_Instructions to follow_
Which lines hold the word "Cookies"? Copy each of them from the material.

━━ Records for this exercise

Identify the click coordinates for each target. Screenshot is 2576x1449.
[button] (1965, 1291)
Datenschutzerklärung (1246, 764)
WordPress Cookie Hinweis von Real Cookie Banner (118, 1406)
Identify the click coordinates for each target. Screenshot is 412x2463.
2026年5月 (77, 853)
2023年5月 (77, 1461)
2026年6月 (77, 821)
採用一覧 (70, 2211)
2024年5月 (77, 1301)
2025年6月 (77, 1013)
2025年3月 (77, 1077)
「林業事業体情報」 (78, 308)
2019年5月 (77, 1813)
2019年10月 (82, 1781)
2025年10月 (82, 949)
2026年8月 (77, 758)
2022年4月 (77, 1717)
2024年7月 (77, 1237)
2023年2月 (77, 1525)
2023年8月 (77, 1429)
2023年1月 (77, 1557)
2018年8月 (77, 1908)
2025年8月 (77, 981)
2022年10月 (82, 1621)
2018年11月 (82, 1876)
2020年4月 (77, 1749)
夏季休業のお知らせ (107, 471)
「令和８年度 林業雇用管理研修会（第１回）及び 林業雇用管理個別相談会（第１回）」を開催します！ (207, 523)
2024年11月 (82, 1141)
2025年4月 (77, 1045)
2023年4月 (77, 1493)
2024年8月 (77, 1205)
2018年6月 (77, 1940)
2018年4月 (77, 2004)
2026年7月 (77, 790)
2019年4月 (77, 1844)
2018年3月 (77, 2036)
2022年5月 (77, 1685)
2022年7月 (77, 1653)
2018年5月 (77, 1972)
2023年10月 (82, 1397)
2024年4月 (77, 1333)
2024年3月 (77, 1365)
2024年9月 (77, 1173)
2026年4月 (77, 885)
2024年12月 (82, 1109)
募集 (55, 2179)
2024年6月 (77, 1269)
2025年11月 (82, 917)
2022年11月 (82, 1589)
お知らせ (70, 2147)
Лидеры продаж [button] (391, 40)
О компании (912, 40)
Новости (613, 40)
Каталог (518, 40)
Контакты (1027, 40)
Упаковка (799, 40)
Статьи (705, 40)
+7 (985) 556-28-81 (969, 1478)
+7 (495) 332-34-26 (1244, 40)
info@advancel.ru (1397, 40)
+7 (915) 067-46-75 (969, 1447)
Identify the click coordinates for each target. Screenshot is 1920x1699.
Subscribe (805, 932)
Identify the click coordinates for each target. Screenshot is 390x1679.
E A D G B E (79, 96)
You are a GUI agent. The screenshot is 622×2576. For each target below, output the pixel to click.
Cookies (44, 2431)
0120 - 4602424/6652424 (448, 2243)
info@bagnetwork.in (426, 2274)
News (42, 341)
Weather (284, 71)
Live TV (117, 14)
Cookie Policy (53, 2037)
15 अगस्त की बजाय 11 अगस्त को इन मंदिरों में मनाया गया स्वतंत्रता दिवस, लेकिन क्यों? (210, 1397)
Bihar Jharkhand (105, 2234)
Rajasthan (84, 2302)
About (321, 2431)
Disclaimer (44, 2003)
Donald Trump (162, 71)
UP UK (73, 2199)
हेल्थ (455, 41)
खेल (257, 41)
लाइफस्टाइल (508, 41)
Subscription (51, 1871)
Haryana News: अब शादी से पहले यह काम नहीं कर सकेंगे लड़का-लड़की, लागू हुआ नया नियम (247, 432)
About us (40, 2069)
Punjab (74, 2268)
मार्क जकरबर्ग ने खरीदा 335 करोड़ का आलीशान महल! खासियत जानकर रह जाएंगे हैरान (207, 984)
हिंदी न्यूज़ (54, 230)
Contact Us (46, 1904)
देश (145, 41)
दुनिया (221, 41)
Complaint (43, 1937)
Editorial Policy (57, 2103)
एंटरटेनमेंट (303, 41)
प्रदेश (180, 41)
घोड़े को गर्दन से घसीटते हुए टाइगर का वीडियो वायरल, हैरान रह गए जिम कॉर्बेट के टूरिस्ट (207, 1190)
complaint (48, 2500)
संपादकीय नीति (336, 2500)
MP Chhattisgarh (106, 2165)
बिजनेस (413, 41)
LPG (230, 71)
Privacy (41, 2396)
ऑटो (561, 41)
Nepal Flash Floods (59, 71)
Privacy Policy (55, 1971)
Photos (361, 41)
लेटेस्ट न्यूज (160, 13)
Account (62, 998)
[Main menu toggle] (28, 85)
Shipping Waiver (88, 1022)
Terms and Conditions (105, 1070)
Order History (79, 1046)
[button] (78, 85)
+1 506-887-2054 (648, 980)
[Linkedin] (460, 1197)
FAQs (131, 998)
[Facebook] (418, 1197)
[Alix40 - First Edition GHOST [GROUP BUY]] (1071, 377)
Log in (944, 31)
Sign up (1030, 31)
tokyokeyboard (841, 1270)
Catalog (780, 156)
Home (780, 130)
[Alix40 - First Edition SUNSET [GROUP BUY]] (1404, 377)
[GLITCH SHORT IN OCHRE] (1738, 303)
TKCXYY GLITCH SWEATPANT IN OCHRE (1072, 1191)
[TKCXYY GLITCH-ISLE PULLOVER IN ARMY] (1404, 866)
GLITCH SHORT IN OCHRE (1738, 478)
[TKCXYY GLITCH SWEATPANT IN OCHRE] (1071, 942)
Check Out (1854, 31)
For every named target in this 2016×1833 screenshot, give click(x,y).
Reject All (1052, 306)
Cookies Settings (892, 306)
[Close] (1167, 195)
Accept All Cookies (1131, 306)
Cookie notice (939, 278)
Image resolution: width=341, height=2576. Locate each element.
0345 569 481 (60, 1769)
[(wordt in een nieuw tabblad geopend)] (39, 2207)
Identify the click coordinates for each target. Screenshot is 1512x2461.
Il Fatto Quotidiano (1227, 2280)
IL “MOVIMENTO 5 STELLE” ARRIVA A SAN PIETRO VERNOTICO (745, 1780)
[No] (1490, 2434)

━━━━

_Answer below_
Cookies (44, 2431)
Cookies Settings (892, 306)
Accept All Cookies (1131, 306)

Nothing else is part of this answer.